And a modified power cat is almost done too…
Kevin Knight is not one to answer his cell phone during an interview, but this one is important: it’s his five year old son, something to do with homework.
Knight knows his priorities.
That much is evident too from the bustling scene unfolding us when we tour his yard: two large catamarans nearing completion, each a hive of activity with workmen scattered on top and burrowing inside. On one side is a modified Scape 42, designed as a live-aboard power cat but capable of day charter operation; on the other side is a brand new design, the Scape Sport 40, which looks sleek enough to sail through outer space, with bright orange hulls and angled flat top roof flanges straight out of Star Trek.
Two boat-building priorities taking shape right before our eyes.
As if that isn’t challenging enough, Knight walks me past a round capsule that would seriously look more at home orbiting the earth – a carbon fibre retail ‘pod’ destined for duty at the V&A Waterfront, one of 32 to be hatched in the Scape yard outside Somerset West. Knight taps the double-glaze window with pride. “Trial and error,” he says, “the first one leaked like a sieve. Not anymore.”
Typical builder – most happy when something sticks.
But it’s the two boats that take centre stage in Knight’s imagination these days from the sounds of it. He is making a push into the mainstream leisure market, aiming beyond day charter at a time when buyers are increasingly looking for power cats. “This kind of power cat is becoming more popular,” he says. “We have predominantly done day charter but the idea was to try and break into mainstream sailing boats.”
“Obviously our big challenge with commercial boats was never having the American market.”
Hopefully this will soon change, with a trip to next year’s Miami Show possibly on the cards.
Not without a certain amount of trepidation is Knight’s latest market venture, it has to be said, judging by his nervous energy. On the other hand one suspects a few risks is nothing new to a guy who is also not afraid to say what he thinks, whether it be about epoxy or single parenting – he looks after two boys.
Of the two current builds (three if you include the mystery hull almost blocking one entrance – soon to be connected to its twin) it is difficult to know which is Knight’s favourite, although the epoxy Sport Scape is possibly more unexpected. Regarding design he has this to say: “Simonis-Voogd platform with some flare from Anton du Toit… and input from owners and builders.”
“I don’t think we could get much more modern.”
“In boating you have to update your range every four or five years otherwise your boats do look old.”

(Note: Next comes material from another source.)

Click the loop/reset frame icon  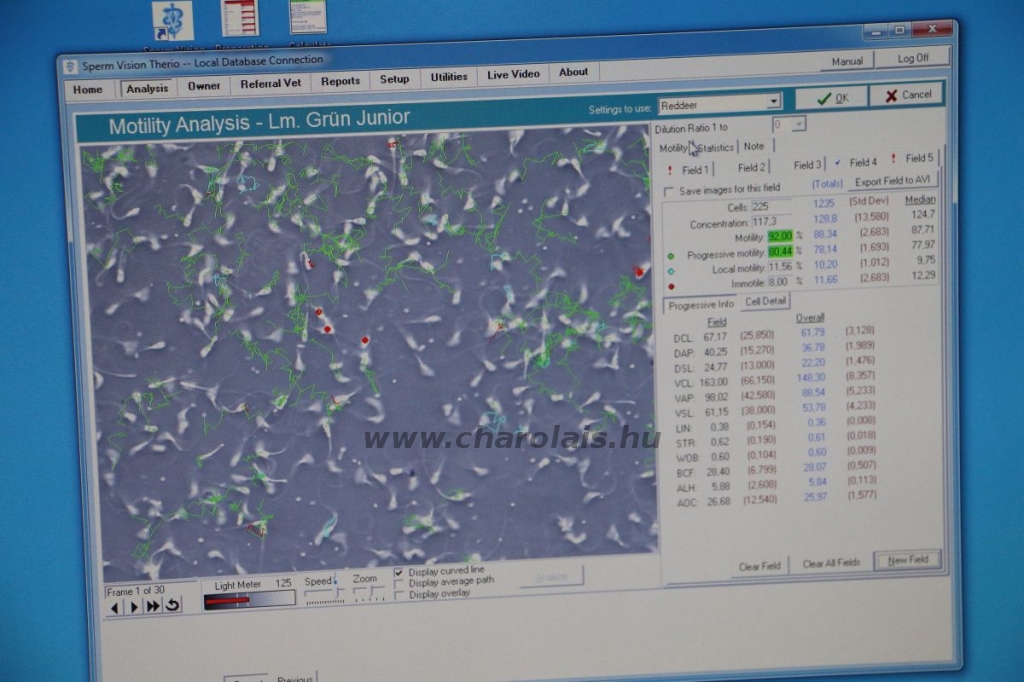[172, 605]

The racing design also aims to add more than a little extra zip under sail, which will appeal to the more serious sailors. Not for first-timers, in other words, nor for recently retired hedge funders who only want a tour of BVI cocktail bars. “If you are not a sailor then this boat is not for you — then you must go and get a caravan,” is Knight’s considered opinion. “You have to be a sailor for this boat — that is the type of person I am attracting.”
One such person is Brad Rayson, KwaZulu-Natal hotelier and owner of the inaugural Scape Sport, who was already a fan of the relatively speedy Scape 39. Rayson had also spotted and coveted a hybrid open deck variety owned by local sailor and boatbuilder Greg Davis, which served as the starting point for a new design project in the Somerset West yard. The idea was to modify the existing design to create an even sportier Scape without skimping on too many of the comforts. Says Rayson: “These guys having got the mould, and being able to convert it over to what we wanted, it was a perfect start to do what we wanted to do. I approached the guys and explained what I wanted – an open deck boat but with two pods on both side.”

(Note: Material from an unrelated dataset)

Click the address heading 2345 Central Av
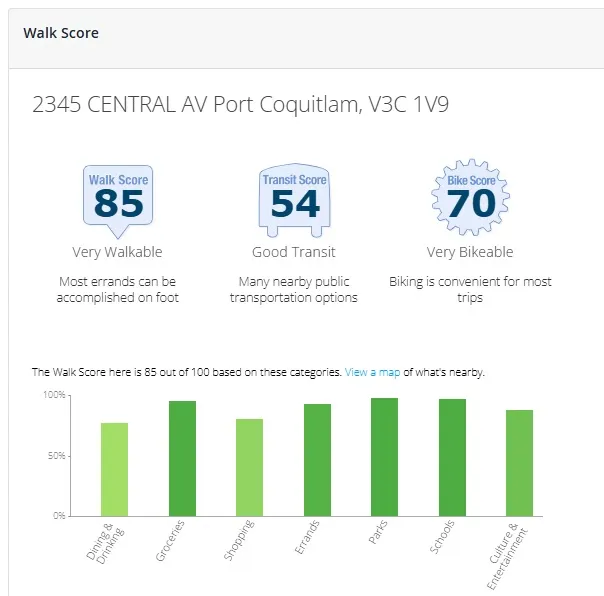 [241, 105]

The result is a break from the traditional four cabin format that allows for a lighter boat, coming in at under five tons.
“We took it to Anton du Toit who did a bit of tweaking on the hulls, and then we slowly started building, tweaking more as we went along. It is a whole paradigm shift for cats,” Rayson says. “The whole top has been changed, the freeboard has changed, made higher, but the bones of the boat are the Scape 39, now a 40 footer.”
Rayson believes the boat has the potential to streak ahead of the pack in its class: “It might not appeal totally to a novice sailor, not until you know what sailing is about.”
“It will be super quick but also a cruiser,” he adds.
Knight concurs, and is looking forward to the launch in around three weeks time. “I don’t know how the market will receive it – I’m as nervous as anybody,” he beams.
However the bustling optimism wafting through the Scape yard suggests on this one Knight, unlike his son, has done his homework.